** Selected excerpt **
□ □ □ □ □

In the early eighties, Chinese cooking was the culinary rage. Millions of white North Americans jumped on the bandwagon, purchasing cheap woks and bottles of sesame oil, producing passable stirfries for their families, and considered themselves masters of this ancient art.
And then there was my house.
My father may have come to this cooking style by chance, but it quickly gained a significant part of his heart and shaped a great deal of the rest of his life. While other families were learning how to burn things in cheap woks and then douse them in soya sauce, my father invested in the finest woks and the best cleavers money could buy.... the best cleavers, by the way, were usually sold for $8 in the back aisle of a Chinese grocery store, they were NOT the $70 stainless steel versions sold at the Bay to the unsuspecting masses.
The North American fascination with Chinese cooking was shortlived, just another trend-of-the-day. Not so much in my house.
My father, a brilliant cook, truly found his niche with Chinese cooking and the Chinese way of life. At the height of his infactuation with the culture, my Mom literally went years without having to cook us dinner: in the Chinese way, my father had decided that the highest honour a person could hold was to cook and provide nourishment for his family. To him, this was a daily interaction with The Sublime. Literally a quarter of our large kitchen was dedicated to his passion, the cupboards stocked with black beans, unfamiliar oils, unusual spices in jars without English labels, shrimp chips waiting to be fried, and Chinese whiskey.

□ □ □ □ □

** Recorded information **
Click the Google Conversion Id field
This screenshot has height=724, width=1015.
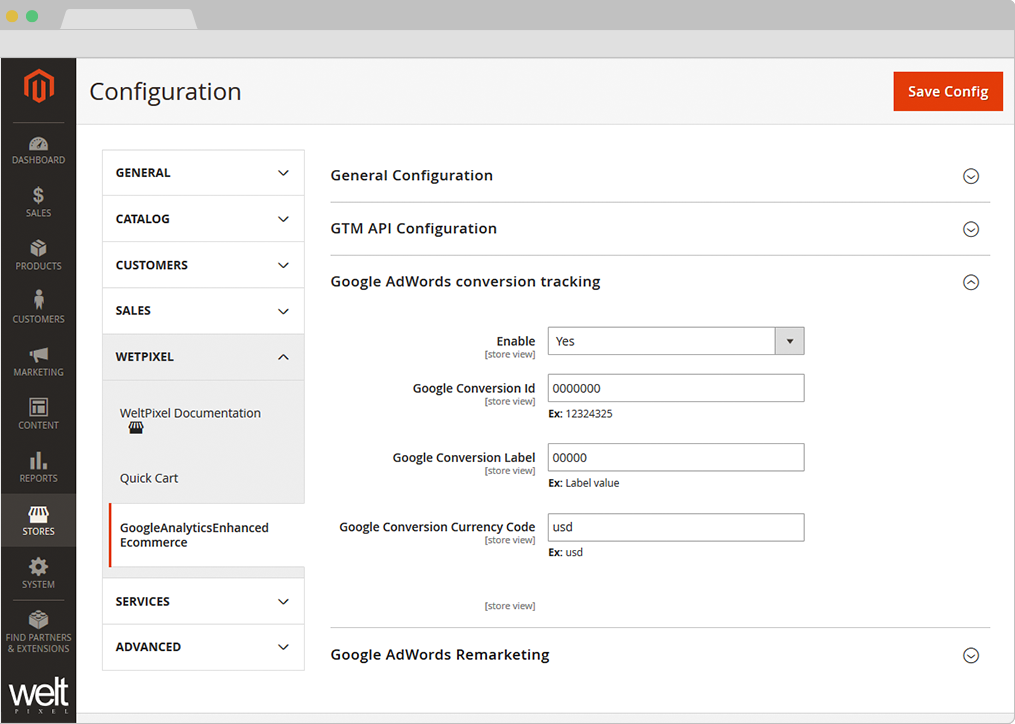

□ □ □ □ □

** What to do **
Using the text about Chinese cooking above, answer these questions.
(a) In what period does the text say Chinese cooking was the culinary rage?
(b) For what price, and where, were the best cleavers usually sold?
(c) How much of the family's large kitchen was dedicated to the father's passion?

** Problem solution **
(a) The early eighties.
(b) For $8, in the back aisle of a Chinese grocery store.
(c) Literally a quarter of it.